The task: In the SolidWorks text, rewrite the passage that begins with the words "If you have" and ends after "all the rest.", replacing "recalculated" with "recomputed" throughout.

Study text:
■ ■ ■

Why single threaded?
In SolidWorks you create a part one feature at a time. Maybe you start with a solid block or shape, then you might cut some holes, then add say a boss for screws, or ribs for strength. Then you might add fillets to smooth some edges.
If you have to go back and change the size or shape of the part for example, that's back to the first feature. Now each feature you created after that needs recalculated. What each of those later designed features will now look like depends on all the recalculated steps before it. Recalculating one step at a time like that takes single threaded performance. SolidWorks is multithreaded, but it can't calculate how the last feature will look before it does all the rest.

So part modeling and design needs that single threaded performance. If you do rendering, then more cores and threads will be used. Also L3 cache size matters.
I would recommend at least an i5 Haswell, but i7 would be better.

Here are some recommendations from pros over at the SolidWorks forums:

https://forum.solidworks.com/thread/78834

That was from March, and to be honest they only recommended the V4900, but I would say that's a bad idea now because the v4900 is an older architecture. A v4900 is basically a professional version of the Radeon 6670 which is very old now.

■ ■ ■

Dataset entries:
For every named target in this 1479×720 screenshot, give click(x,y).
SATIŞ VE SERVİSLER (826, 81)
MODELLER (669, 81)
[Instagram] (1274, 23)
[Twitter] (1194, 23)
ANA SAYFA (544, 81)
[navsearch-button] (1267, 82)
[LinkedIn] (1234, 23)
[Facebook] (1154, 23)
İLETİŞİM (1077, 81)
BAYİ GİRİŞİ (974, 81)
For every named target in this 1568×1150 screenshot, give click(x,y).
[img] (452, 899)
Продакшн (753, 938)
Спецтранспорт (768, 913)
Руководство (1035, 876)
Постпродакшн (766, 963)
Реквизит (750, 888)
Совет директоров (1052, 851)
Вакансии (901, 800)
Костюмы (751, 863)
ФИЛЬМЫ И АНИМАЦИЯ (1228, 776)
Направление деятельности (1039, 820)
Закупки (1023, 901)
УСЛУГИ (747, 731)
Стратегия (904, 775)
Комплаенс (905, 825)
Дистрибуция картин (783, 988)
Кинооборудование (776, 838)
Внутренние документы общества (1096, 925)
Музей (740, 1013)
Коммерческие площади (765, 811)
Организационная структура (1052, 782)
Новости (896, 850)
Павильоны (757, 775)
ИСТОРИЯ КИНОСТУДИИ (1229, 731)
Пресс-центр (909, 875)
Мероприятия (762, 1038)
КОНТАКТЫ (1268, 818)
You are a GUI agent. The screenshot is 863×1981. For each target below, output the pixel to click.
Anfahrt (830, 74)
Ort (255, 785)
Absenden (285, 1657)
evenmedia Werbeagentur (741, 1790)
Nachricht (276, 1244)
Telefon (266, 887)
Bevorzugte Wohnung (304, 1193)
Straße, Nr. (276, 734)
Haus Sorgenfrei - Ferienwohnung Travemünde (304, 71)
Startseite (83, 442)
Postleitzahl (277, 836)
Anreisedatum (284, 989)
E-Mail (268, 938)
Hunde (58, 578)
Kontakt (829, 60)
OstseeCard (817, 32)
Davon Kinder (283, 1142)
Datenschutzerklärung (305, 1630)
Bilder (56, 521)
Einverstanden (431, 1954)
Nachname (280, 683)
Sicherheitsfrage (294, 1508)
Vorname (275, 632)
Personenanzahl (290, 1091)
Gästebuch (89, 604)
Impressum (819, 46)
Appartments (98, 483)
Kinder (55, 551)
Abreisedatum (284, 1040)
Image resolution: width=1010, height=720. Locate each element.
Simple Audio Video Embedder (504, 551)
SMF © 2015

■ ■ ■

Output for this exercise:
If you have to go back and change the size or shape of the part for example, that's back to the first feature. Now each feature you created after that needs recomputed. What each of those later designed features will now look like depends on all the recomputed steps before it. Recalculating one step at a time like that takes single threaded performance. SolidWorks is multithreaded, but it can't calculate how the last feature will look before it does all the rest.